Whats one apprentice more or less??

 Back then they weren't too worried about the stuff. The fish in our local river still aren't edible after the gold rush miners had the wonderful idea to dump barrels of mercury in the head waters of the river with the idea that the mercury will dissolve the gold as it flows down river. Then they just had to collect it down river and burn the mercury off to get the gold. Much easier said than done.

I also found this in "Heat treatment of steel. Erik Oberg 1920"

 

20201026_205930.jpg

My 1925 copy of "Scientific American Cyclopedia of Formulas" has several mixtures for hardening steel in it involving rosin, both a a quenchant and as part of case hardening mixtures.  I was more amused though by the water based quenching mixtures that add 6 oz of red wine in the mixture.

"Practical Blacksmithing"  mentions the mercury quench.  Ugh.

Never quench with a wine you wouldn't drink.

And don't wine quench till you pass out in the shop. 

Frosty The Lucky.

  • Author

The sauv blanc pairs perfectly with a pen knife, where as a sword needs a more robust burgandy. 

  • 1 year later...
On 10/23/2020 at 12:31 AM, Shabumi said:

From my smaller experiments the ratio I liked ended up at 10 pt rosin, 5 pt brick dust and 1 pt BLO. 

Shabumi, is that parts by weight or parts by volume?

  • 1 month later...
  • Author
On 1/2/2022 at 8:02 PM, JHCC said:

Shabumi, is that parts by weight or parts by volume?

Sorry for the late response, I haven't been on the site for a while.

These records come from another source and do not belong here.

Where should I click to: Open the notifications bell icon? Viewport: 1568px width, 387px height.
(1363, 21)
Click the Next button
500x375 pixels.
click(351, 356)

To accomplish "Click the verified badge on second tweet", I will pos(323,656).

That is by volume. If you are planning on making some, I'd start with half the amount of BLO and see if you like the consistency. It's much easier to add more than it is to take it out.

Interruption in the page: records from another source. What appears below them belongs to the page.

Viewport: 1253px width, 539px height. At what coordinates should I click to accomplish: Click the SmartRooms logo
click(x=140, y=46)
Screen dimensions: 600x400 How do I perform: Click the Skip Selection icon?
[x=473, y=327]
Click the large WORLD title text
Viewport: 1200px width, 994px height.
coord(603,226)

7 hours ago, Shabumi said:

That is by volume.

Thanks, Shabumi. I ended up doing something similar, and it worked fairly well. Things are complicated somewhat by the fact that it's winter and my shop is unheated.; that makes it kind of hard to tell if I've gotten the texture quite right.

  • Author

I had the same problem. I can see if someone does a lot of repousse, that they might want to make a harder batch for summer and softer batch for winter.

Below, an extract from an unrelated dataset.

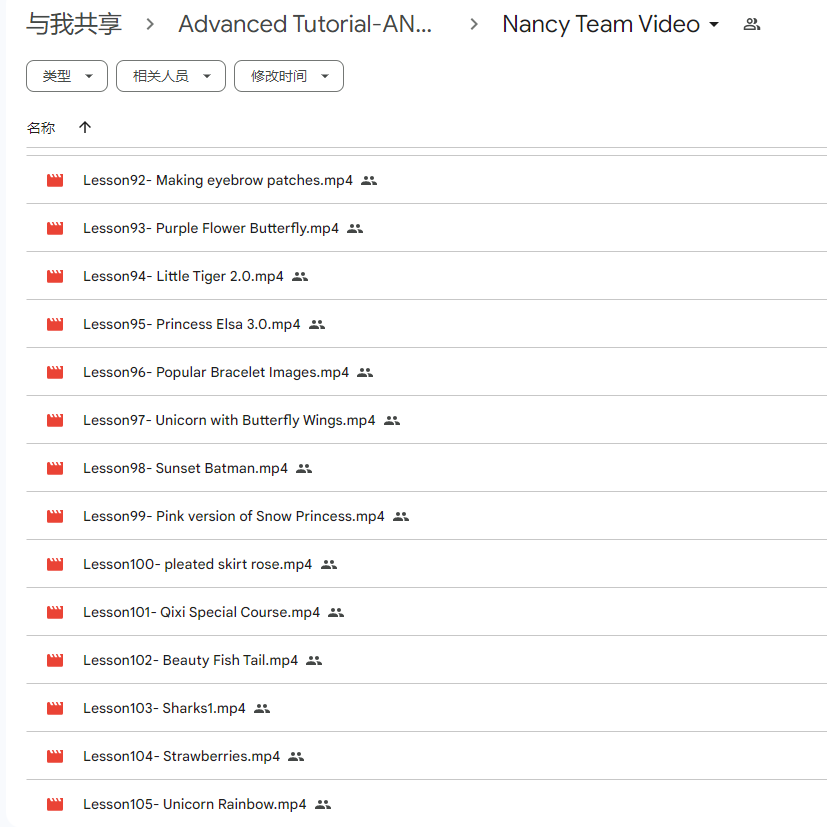Screen dimensions: 827x827
Task: Go to 与我共享 in the breadcrumb
Action: pos(74,25)
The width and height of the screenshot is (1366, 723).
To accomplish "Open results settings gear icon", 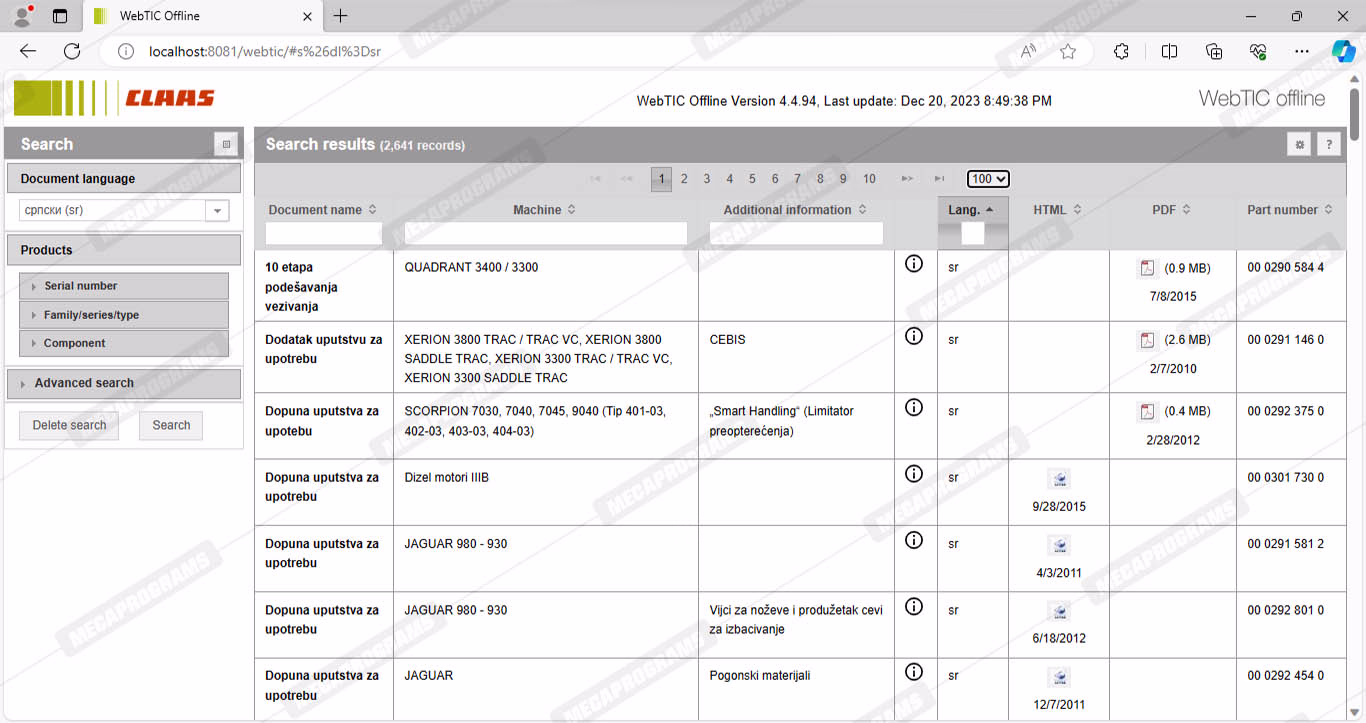I will [1299, 145].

Or work in a heated environment!

I reached out to ice for backing, but got a chilly reception.

That's *cold* man!   Out here a Chili reception is *HOT*!  Stop by Don Juan's and have a bowl of their green chili stew---it's green alright!

Now I'm envious.

Don't be till you've tried it.  We used to take our European colleagues who said they liked hot food to Don Juan's for lunch.  Out of a dozen people: 1 finished the bowl and asked for more. I ate about half of one bowl and the rest had a couple of spoonsful and called it quits.  They use the renowned locally grown Lemitar green Chile and depending on how that years crop was; it can stand in for CS gas in a pinch!

And if you are a fan I could probably bring some out to Q-S, perhaps a quart jar of roasted green chili puree?  (Remind me when it get's closer!)

Will do!

Or if you would prefer them fresh and roast, peel and puree them yourself I could bring a box or sack.